## Vos consignes:
Répondez aux trois questions suivantes à partir du texte sur la compassion envers les Israéliens.
(a) Dans quelle ville le texte situe-t-il les tout derniers jours de 2012 ?
(b) Quelle fonction Sir Thomas Rapp occupait-il en 1950 ?
(c) À qui la lettre du 15 décembre 1950 était-elle adressée ?

## Passage du texte:
--------------------

Pourrons-nous éprouver de la compassion
pour les Israéliens en 2013 ?
Ilan Pappe


Le totalitarisme de la droite sera la principale caractéristique d’Israël en 2013. (Ziv Koren / Polaris/Newscom)

Samedi 5 janvier 2013

Je viens de passer les tout derniers jours de 2012 à Haïfa. Incidemment, j’ai rencontré quelques-unes de mes connaissances qui, dans le passé, m’avaient traité au mieux de victime de mes illusions et, au pire, de traître. Ils semblaient plus embarrassés, cette fois, allant presque jusqu’à reconnaître que nos pires prévisions, à mes amis et à moi-même, semblaient se matérialiser douloureusement face à leurs propres regards.

En fait, nos prédictions s’étaient fait jour très tard. Déjà, en 1950, avec un à-propos déconcertant, Sir Thomas Rapp, le responsable du Bureau britannique pour le Moyen-Orient au Caire, avait correctement prévu l’avenir. Il fut la dernière personne envoyée par Londres en vue de décider si, oui ou non, la Grande-Bretagne allait instaurer des relations diplomatiques avec Israël. Il y consentit, mais mit en garde ses supérieurs à Londres.

« La jeune génération sera élevée dans un environnement militariste et, partant, une menace constante pour la tranquillité au Moyen-Orient verra le jour et Israël tendrait ainsi à s’éloigner du mode de vie démocratique pour s’engager vers un totalitarisme de droite ou de gauche. » (Bureau des Archives publiques, Dossiers des Affaires étrangères 371/82179, E1015/119, lettre à Ernest Bevin, ministre des Affaires étrangères, 15 décembre 1950).

C’est un totalitarisme de droite qui constituera la principale caractéristique de l’État juif en 2013. Et certains des sionistes libéraux qui, naguère, voulaient nous dévorer tout crus, nous, les Juifs partageant cette opinion, comprennent aujourd’hui qu’à l’instar de Sir Thomas avant nous, nous pourrions bien avoir raison. Et, peut-être en raison de leur attitude plus affable, j’aimerais leur renvoyer l’ascenseur en tentant un bref instant d’y aller d’une approche différente en 2013.

De la compassion à l’égard des Israéliens ?

Ceux d’entre nous qui écrivent fréquemment pour The Electronic Intifada ont témoigné dans le passé – et ils continueront sans aucun doute à le faire à l’avenir – une très grande solidarité avec les victimes palestiniennes de l’existence et de la politique d’Israël. Mais pouvons-nous – et devrions-nous ? – témoigner de la compassion envers les Israéliens mêmes ? Manifestement, on ne peut demander aux Palestiniens de le faire alors que la dépossession continue à battre son plein. Mais peut-être pourrions-nous – nous qui faisons partie des persécuteurs, du moins ethniquement – méditer un peu sur nos compatriotes en ce début de nouvelle année.

--------------------

## Extrait de données:
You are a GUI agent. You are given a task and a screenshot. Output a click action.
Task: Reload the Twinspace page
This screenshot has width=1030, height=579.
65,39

--------------------

## Réponse:
(a) À Haïfa.
(b) Il était le responsable du Bureau britannique pour le Moyen-Orient au Caire.
(c) À Ernest Bevin, ministre des Affaires étrangères.